Having already exhausted discussion of Edwards' views on the most pressing issues of the day - TV shows that influenced him to become a lawyer, TV shows he watches with his son and wife, TV shows in which he's seen Fred Thompson act, a couple of his favorite books and poems, and his "Hollywood dream girl" - Dowd returns to that telling dance at the Holiday Inn and then ends her illuminating portrait by reinserting the knife as he's walking out the door:
Recalling his first date with Elizabeth, in law school, he says: “I was such a classy guy, I took her to the Holiday Inn to dance. It was loud. Elizabeth made fun of me for weeks for taking her there. Elizabeth thinks the two rules you always use in politics are: Don’t dance. And don’t wear hats.”
Especially not if you’ve got such a fabulous haircut to show off.
Say it with me, Maureen. I am Maureen Dowd, and I am an addict.

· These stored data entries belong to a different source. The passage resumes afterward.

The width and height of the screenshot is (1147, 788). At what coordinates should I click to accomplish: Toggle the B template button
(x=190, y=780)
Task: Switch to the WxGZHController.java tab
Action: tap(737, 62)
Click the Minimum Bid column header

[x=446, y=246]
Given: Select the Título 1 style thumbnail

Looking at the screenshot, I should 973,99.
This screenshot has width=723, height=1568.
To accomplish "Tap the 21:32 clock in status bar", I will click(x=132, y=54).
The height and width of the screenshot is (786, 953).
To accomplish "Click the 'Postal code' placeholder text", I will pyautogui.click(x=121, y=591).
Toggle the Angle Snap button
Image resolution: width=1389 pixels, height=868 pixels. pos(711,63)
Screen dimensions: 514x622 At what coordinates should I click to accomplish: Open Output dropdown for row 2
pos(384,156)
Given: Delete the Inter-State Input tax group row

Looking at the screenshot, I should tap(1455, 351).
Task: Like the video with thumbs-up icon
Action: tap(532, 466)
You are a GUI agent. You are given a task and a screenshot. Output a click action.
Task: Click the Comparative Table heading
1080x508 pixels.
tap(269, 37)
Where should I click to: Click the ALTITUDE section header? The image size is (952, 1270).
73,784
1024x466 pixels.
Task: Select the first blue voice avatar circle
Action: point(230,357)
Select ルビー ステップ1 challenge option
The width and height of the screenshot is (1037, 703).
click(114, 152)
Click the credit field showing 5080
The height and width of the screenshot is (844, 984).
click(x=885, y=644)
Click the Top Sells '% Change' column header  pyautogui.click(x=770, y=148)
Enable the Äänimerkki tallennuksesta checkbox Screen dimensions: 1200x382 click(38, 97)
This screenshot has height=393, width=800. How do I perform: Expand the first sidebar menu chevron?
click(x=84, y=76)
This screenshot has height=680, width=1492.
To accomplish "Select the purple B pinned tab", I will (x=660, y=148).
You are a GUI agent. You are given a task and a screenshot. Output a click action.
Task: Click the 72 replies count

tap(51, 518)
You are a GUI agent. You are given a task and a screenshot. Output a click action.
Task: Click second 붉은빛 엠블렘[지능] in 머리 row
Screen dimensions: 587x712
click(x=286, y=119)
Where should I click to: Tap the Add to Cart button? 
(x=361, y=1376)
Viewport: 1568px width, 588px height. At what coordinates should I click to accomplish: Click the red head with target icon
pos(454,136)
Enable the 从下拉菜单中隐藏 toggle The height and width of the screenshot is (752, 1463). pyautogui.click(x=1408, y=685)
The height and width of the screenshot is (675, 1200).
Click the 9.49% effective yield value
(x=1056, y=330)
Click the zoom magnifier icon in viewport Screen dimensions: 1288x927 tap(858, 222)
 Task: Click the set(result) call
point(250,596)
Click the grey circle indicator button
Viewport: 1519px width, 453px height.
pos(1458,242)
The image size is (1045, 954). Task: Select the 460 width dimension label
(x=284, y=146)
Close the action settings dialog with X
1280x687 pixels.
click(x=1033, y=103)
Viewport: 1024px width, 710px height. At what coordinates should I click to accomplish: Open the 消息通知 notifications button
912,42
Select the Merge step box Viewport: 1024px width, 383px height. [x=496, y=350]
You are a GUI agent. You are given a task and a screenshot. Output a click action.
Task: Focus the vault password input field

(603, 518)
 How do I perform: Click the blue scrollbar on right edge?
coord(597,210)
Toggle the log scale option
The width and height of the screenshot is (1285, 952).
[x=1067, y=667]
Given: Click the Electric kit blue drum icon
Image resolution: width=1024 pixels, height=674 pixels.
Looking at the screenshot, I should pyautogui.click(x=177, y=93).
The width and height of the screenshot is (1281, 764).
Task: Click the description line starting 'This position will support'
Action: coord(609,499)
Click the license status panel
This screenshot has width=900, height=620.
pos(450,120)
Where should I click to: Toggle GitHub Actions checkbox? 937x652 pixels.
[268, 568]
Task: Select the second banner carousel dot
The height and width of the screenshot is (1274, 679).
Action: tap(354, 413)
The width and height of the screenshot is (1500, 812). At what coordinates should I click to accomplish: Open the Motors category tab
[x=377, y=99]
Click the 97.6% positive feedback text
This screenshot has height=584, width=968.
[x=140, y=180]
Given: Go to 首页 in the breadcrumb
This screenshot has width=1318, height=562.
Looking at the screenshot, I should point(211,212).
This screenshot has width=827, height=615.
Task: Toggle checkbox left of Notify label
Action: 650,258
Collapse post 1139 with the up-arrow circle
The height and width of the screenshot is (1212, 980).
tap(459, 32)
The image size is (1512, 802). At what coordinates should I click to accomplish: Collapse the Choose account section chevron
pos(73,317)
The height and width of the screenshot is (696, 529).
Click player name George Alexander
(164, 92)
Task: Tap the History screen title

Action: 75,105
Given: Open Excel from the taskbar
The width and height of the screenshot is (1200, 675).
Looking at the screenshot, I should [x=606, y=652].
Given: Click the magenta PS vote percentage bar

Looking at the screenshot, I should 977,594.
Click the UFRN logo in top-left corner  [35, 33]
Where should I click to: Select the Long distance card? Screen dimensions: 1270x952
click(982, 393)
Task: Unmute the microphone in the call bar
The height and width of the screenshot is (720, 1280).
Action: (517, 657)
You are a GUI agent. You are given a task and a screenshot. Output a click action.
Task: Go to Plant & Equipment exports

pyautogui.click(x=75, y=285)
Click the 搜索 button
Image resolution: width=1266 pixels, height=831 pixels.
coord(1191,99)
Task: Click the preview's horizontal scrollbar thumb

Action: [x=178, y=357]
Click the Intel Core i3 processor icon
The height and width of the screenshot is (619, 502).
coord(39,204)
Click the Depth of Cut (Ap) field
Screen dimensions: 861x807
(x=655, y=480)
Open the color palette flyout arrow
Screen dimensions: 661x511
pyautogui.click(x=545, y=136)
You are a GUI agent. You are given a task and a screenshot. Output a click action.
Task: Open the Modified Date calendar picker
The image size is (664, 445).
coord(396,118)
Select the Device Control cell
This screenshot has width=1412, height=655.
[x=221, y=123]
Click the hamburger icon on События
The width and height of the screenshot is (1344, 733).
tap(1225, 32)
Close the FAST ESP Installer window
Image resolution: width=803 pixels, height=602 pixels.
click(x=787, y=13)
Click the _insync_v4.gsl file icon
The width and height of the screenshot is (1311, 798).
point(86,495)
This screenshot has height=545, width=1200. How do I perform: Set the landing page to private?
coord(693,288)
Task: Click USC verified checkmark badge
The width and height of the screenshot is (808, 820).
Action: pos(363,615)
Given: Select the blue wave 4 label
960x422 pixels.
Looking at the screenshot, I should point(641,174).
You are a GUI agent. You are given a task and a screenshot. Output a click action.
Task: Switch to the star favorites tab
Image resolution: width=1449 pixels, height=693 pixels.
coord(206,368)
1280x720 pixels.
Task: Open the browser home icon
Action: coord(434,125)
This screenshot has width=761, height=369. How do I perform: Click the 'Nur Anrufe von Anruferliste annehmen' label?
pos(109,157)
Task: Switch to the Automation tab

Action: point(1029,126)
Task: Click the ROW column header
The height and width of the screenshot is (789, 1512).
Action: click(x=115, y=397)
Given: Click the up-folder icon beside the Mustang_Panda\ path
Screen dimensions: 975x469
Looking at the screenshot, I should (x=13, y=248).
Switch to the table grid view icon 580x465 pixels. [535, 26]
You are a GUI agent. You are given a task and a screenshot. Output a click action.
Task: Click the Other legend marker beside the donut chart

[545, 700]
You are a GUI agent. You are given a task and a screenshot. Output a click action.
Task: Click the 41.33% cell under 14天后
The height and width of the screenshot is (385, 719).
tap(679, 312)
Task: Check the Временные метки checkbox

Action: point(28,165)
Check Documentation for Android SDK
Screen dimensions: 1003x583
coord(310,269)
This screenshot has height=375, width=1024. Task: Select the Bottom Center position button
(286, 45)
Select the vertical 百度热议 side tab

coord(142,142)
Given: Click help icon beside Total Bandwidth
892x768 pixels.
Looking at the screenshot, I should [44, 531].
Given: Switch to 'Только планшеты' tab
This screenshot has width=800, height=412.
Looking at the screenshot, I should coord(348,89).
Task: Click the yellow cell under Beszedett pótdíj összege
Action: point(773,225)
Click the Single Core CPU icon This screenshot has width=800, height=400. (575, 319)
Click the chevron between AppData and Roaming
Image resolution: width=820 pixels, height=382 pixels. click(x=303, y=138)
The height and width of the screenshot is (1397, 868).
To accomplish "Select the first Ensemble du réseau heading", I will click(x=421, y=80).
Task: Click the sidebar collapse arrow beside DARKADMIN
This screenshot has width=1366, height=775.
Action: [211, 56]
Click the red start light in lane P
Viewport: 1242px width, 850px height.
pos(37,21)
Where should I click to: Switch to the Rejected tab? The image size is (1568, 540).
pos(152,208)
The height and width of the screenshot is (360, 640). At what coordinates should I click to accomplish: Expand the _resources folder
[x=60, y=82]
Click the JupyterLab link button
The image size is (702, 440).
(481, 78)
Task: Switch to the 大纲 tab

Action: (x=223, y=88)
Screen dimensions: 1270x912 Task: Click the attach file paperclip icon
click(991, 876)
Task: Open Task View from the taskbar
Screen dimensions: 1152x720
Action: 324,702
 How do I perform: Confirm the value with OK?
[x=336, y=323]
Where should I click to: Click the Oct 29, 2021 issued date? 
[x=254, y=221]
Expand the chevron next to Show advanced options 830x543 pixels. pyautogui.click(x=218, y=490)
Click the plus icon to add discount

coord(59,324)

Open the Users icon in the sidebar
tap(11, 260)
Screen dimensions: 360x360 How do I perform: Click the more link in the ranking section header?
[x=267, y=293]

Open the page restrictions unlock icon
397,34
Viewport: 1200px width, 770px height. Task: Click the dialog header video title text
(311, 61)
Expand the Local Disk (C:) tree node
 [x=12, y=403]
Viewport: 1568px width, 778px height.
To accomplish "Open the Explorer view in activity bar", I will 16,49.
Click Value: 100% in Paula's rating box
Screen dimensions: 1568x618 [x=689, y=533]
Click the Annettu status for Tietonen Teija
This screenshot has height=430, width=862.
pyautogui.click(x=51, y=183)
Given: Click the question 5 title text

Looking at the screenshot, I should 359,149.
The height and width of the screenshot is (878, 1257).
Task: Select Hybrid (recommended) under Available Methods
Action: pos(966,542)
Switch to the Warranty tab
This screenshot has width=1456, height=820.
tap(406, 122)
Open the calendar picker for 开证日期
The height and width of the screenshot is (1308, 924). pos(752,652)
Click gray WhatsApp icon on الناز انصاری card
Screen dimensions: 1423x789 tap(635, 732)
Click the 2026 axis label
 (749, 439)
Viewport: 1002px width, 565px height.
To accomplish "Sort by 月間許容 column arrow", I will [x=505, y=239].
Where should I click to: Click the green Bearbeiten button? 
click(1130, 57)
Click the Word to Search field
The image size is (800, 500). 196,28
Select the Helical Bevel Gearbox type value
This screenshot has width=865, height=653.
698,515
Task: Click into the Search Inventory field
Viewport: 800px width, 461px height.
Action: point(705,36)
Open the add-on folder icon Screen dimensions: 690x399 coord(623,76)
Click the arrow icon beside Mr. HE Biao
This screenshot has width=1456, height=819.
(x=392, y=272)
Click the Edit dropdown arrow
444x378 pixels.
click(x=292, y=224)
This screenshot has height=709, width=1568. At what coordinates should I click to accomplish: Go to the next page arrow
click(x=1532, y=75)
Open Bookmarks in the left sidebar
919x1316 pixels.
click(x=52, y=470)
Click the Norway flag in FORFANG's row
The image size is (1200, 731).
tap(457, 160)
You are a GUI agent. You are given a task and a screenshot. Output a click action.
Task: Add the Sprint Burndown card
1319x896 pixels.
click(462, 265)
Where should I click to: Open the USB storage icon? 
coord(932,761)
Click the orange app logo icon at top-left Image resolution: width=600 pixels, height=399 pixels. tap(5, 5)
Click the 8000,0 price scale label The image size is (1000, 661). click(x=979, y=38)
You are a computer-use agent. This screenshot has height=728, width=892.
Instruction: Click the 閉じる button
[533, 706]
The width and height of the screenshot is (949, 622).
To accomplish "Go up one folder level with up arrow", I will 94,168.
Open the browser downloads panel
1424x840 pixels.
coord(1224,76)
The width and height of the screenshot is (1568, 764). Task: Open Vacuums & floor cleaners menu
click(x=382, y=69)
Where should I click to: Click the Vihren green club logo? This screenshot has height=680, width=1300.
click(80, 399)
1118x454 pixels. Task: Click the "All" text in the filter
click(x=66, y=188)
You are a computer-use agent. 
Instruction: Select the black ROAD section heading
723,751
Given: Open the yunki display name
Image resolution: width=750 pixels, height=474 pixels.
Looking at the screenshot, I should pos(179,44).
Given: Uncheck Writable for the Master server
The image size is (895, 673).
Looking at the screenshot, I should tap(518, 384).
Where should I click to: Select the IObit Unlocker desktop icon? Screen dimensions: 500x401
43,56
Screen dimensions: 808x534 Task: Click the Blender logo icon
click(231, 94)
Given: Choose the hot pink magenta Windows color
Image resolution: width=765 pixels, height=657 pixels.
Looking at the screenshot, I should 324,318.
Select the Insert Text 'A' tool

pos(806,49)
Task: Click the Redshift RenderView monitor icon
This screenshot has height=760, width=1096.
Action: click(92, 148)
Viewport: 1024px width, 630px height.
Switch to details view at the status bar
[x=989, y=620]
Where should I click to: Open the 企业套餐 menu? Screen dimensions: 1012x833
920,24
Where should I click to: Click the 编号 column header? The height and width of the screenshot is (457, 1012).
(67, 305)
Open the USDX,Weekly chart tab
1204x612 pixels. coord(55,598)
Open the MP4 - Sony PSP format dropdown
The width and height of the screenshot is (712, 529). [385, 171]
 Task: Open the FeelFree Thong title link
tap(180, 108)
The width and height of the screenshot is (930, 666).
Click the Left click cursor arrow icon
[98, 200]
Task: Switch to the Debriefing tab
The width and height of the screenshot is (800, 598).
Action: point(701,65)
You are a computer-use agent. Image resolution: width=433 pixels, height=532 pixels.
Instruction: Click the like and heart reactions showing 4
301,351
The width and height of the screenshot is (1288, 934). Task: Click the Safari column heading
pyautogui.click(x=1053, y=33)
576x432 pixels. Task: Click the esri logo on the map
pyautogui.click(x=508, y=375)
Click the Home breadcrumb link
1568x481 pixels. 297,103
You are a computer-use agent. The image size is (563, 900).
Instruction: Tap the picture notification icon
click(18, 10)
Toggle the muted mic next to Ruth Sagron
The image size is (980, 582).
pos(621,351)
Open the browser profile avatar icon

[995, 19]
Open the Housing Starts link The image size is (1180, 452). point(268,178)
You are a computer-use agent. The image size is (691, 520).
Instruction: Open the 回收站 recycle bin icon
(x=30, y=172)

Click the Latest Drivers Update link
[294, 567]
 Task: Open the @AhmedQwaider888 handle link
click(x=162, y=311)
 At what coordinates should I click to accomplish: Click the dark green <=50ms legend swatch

Maureen Dowd Unintentionally Writes Self-Parody
Posted by: MediaBloodhound | July 09, 2007 at 05:20 AM
Why would Edwards give an interview to Dowd, and why would he answer dumb questions like this? Why would she ask dumb questions like this?
Ah, never mind. Too much work...
Posted by: Ahistoricality | July 09, 2007 at 03:28 PM
Dowd's mental condition may be due to the horrid red dye she applies to her hair.
Been there...
Posted by: Rula Lenska | July 09, 2007 at 04:53 PM
It would be stooping to Dowdie's level of appearance-based criticism to point out that all the clocks in her apartment are right twice a day.
Posted by: Kip W | July 09, 2007 at 05:47 PM
Yellow Dog Democrat
I am a male 60 years old I dig Maureen..have a photo of her on my desk top, I love smart women who are not affected by the existing charade of American Politics. I don't believe for a moment Maureen enjoys having to remind politicians about the denials and troubles they create on their own. She intuitively knows that many politicians just want her to shut up and salute...it simply isn't her style..Maureen isn't prejudice she reports on women and republicans as well.